I am running 10-minute forecasts for 40 different ensemble members on the stampede2 system. Unfortunately, I encountered a problem: not all ensemble members completed, even though they share nearly identical configurations. The errors appeared to happen on the final I/O portion of the code - in particular, the failing members were not able to write out the netCDF forecast files for the second forecast step. I have come across this problem on other supercomputing systems in the past and the fix has usually pertained to modifying the number of cores per node. A decrease in the number of cores per node gives the MPI processes on a given node access to more memory. To test this hypothesis, I created a working (debug) directory for one of the members that failed (member 4) and varied the number of cores using 25, 34 and 50 on the development partition of the KNL compute nodes. Unfortunately, even the 25 cores/node test failed to produce the required netCDF files.

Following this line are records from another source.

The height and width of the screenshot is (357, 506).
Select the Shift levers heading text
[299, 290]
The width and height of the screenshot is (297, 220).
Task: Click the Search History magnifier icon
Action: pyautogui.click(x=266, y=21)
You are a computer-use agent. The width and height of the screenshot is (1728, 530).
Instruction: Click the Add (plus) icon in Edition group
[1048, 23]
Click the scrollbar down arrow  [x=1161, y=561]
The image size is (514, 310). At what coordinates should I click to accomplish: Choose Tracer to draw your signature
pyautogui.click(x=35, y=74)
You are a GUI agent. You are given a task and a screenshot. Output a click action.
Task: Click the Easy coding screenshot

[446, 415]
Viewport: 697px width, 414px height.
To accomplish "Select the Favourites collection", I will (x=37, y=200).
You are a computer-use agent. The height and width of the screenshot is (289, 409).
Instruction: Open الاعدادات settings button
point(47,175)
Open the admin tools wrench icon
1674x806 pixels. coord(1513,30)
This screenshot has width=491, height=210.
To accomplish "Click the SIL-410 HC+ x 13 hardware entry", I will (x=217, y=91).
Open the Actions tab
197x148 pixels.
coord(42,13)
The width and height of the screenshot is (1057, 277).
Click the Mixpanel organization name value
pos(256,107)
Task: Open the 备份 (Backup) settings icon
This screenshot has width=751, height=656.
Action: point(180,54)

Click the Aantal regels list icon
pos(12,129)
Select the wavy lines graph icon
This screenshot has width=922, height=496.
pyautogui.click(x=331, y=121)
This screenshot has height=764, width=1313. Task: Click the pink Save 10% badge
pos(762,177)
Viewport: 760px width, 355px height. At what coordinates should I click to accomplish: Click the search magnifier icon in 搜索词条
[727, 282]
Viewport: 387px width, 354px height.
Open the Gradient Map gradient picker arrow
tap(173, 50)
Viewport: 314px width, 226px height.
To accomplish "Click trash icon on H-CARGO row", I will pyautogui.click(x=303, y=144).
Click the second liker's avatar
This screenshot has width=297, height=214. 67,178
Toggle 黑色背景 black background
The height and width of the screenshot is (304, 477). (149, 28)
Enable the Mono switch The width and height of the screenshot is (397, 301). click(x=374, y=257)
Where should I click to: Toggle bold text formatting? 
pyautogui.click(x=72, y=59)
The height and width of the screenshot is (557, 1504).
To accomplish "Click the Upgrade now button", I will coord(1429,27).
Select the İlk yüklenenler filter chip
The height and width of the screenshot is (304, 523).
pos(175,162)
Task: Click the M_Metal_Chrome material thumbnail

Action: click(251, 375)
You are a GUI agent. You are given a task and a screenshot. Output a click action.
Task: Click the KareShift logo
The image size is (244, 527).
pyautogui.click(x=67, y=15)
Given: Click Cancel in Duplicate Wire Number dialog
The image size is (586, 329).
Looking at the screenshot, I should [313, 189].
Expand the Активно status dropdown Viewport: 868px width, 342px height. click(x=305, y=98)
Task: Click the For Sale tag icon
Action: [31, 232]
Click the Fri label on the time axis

The directories in which those tests are conducted have the path: /scratch/06421/hch/systematic_experiments/test2knl_AERI_11july2015. In this directory, you will find subdirectories with names test _*, which contain the aforedescribed experiments. Note that the mem01 directory contains results from the successful member, while mem04 is the member in which the WRF model fails to execute fully. Within each of those subdirectories, you will also find the job submission script under the name job.slurm. Standard output/error files of interest are: rsl.out.0000, rsl.error.0000, wrf.output. I am currently running a final ‘extreme’ experiment, in which the WRF model for member 4 is ran in a single core/single node configuration. The subdirectory for this experiment is test4_mem04.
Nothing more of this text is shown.